**** 与えられた項目

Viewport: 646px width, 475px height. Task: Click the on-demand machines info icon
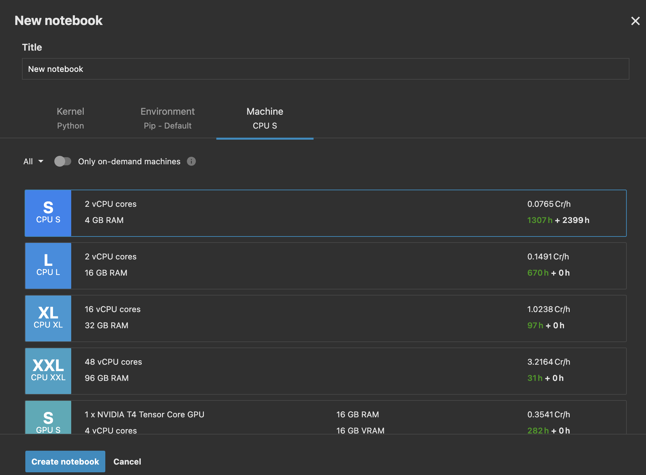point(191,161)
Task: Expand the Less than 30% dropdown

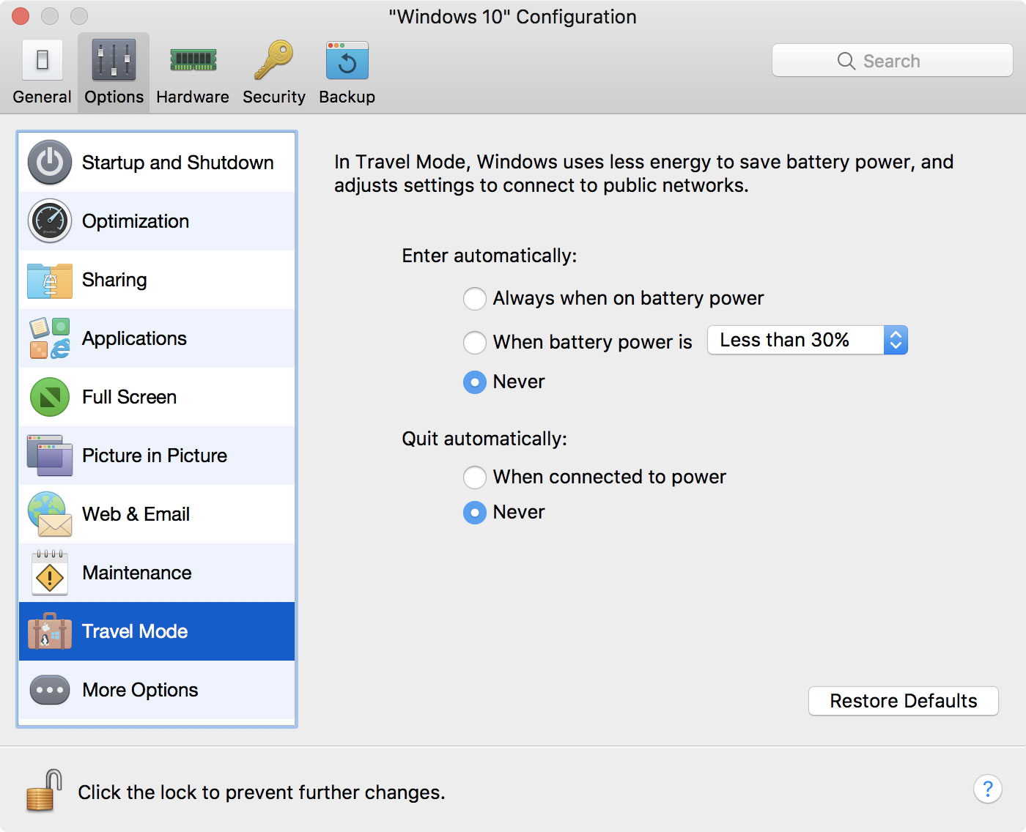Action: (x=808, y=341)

********
**** 与えられた項目

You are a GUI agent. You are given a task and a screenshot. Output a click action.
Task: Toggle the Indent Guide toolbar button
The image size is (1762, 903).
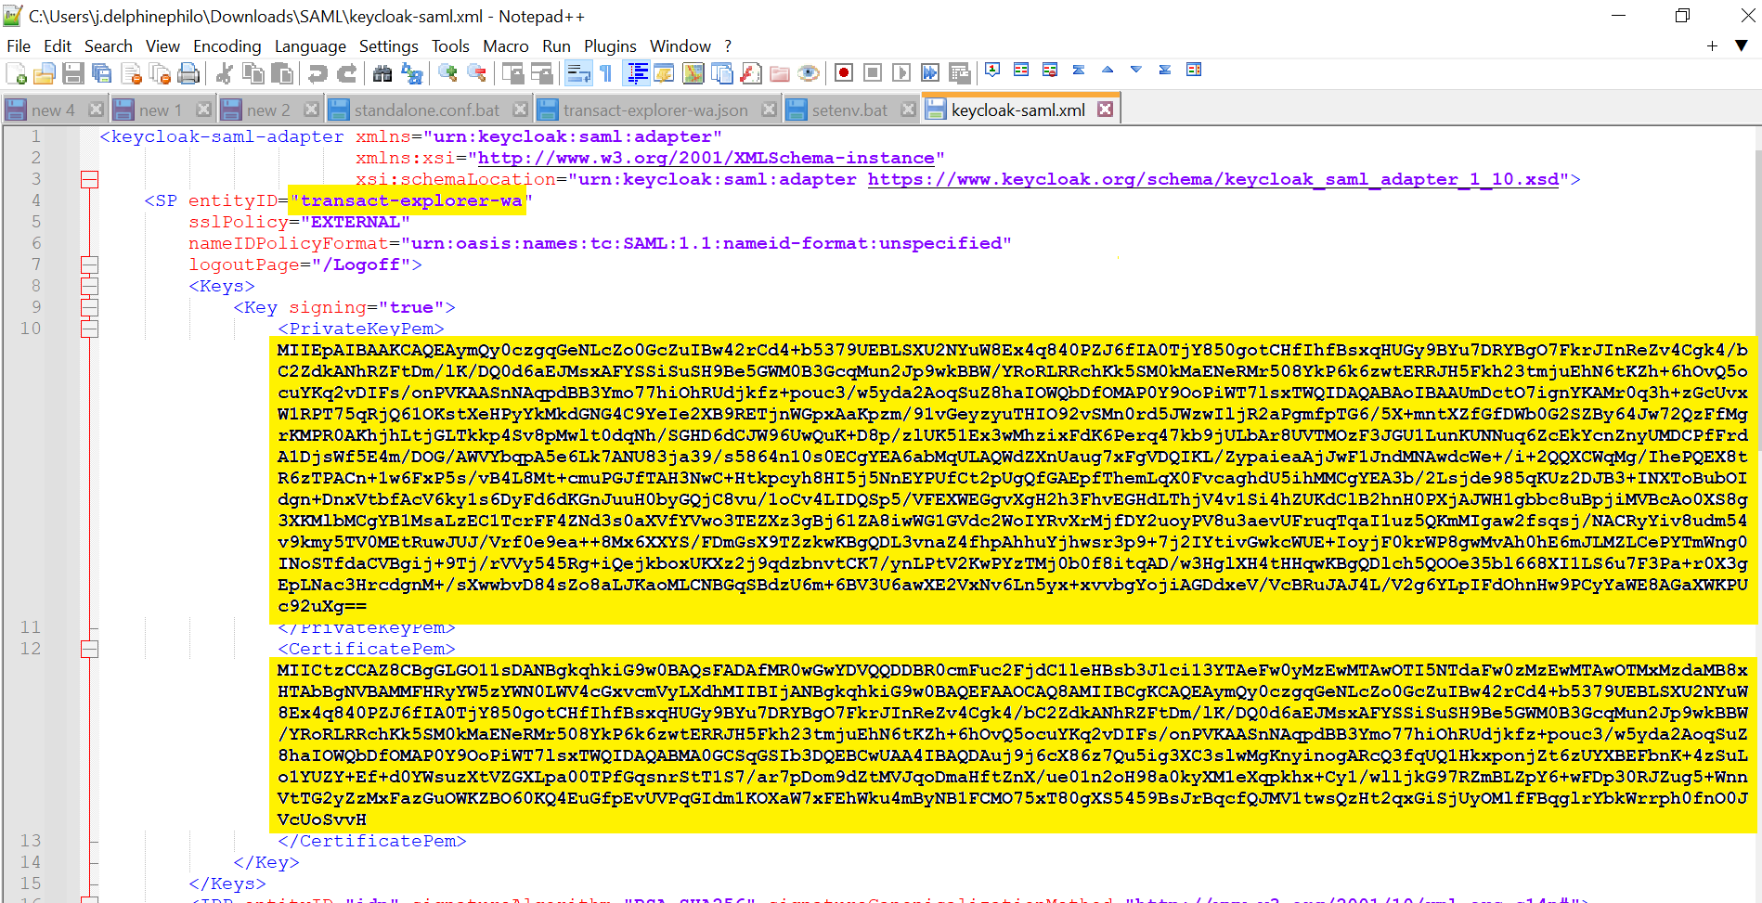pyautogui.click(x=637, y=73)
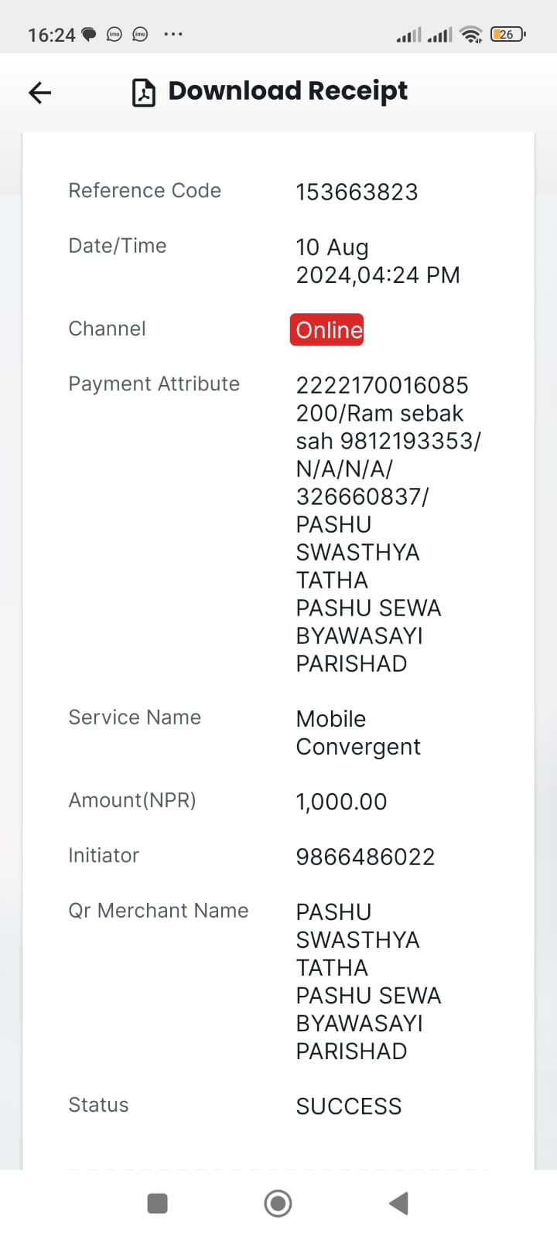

********
**** 与えられた項目

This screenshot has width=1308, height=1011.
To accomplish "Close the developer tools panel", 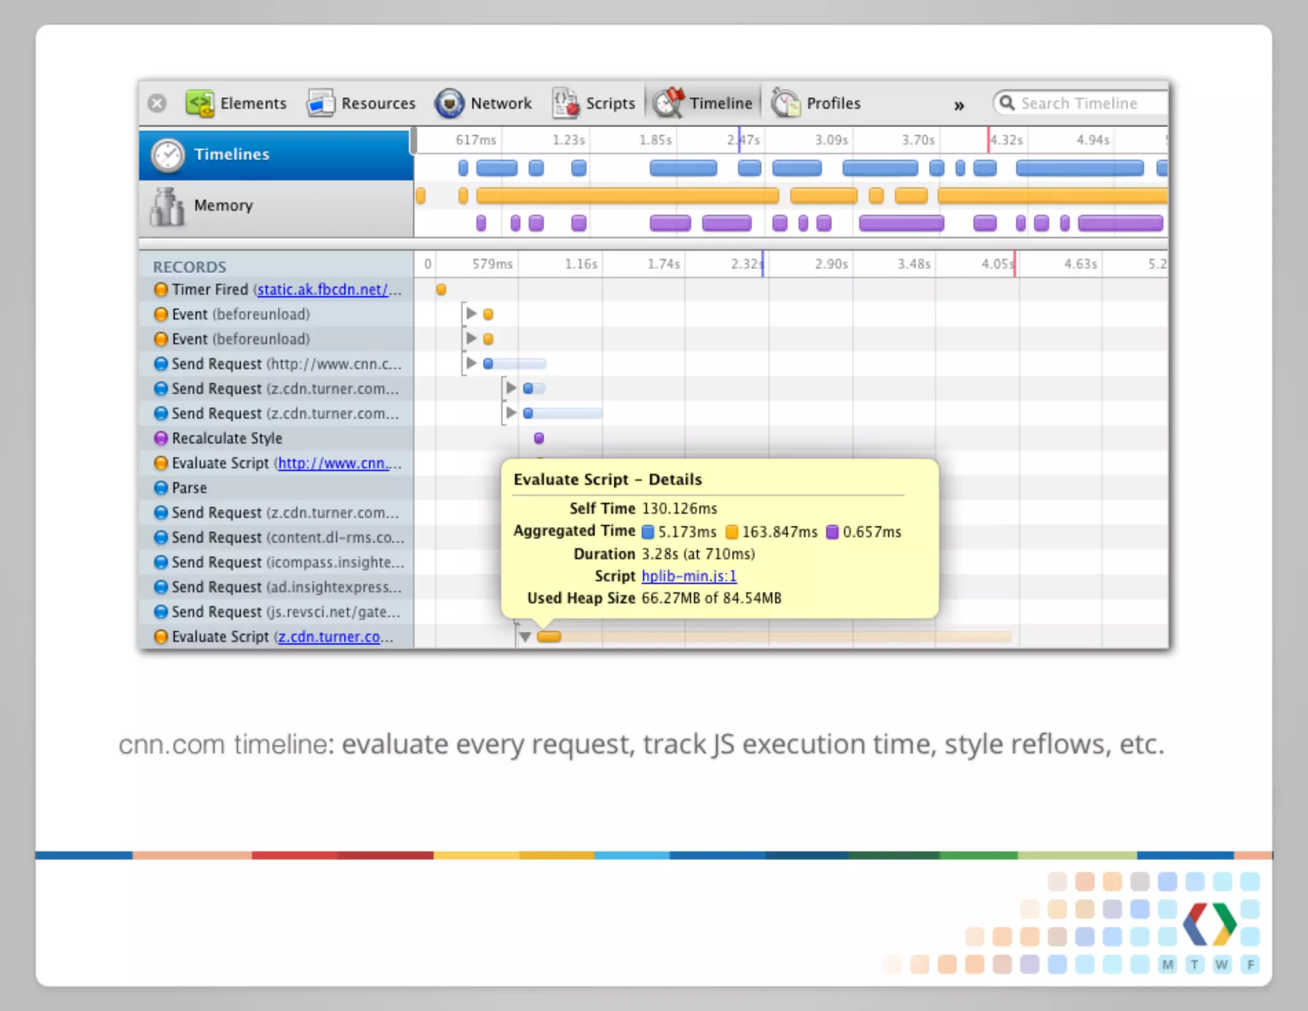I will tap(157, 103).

********

*課題の指示*:
「Viewport: 646px width, 475px」がある行から書き写しはじめ、「Action: (x=808, y=341)」がある行まで、その行も含めてそのまま写してください。画像は答えに入れないでください。

*この課題の答え*:
Viewport: 646px width, 475px height. Task: Click the on-demand machines info icon
point(191,161)
Task: Expand the Less than 30% dropdown

Action: (x=808, y=341)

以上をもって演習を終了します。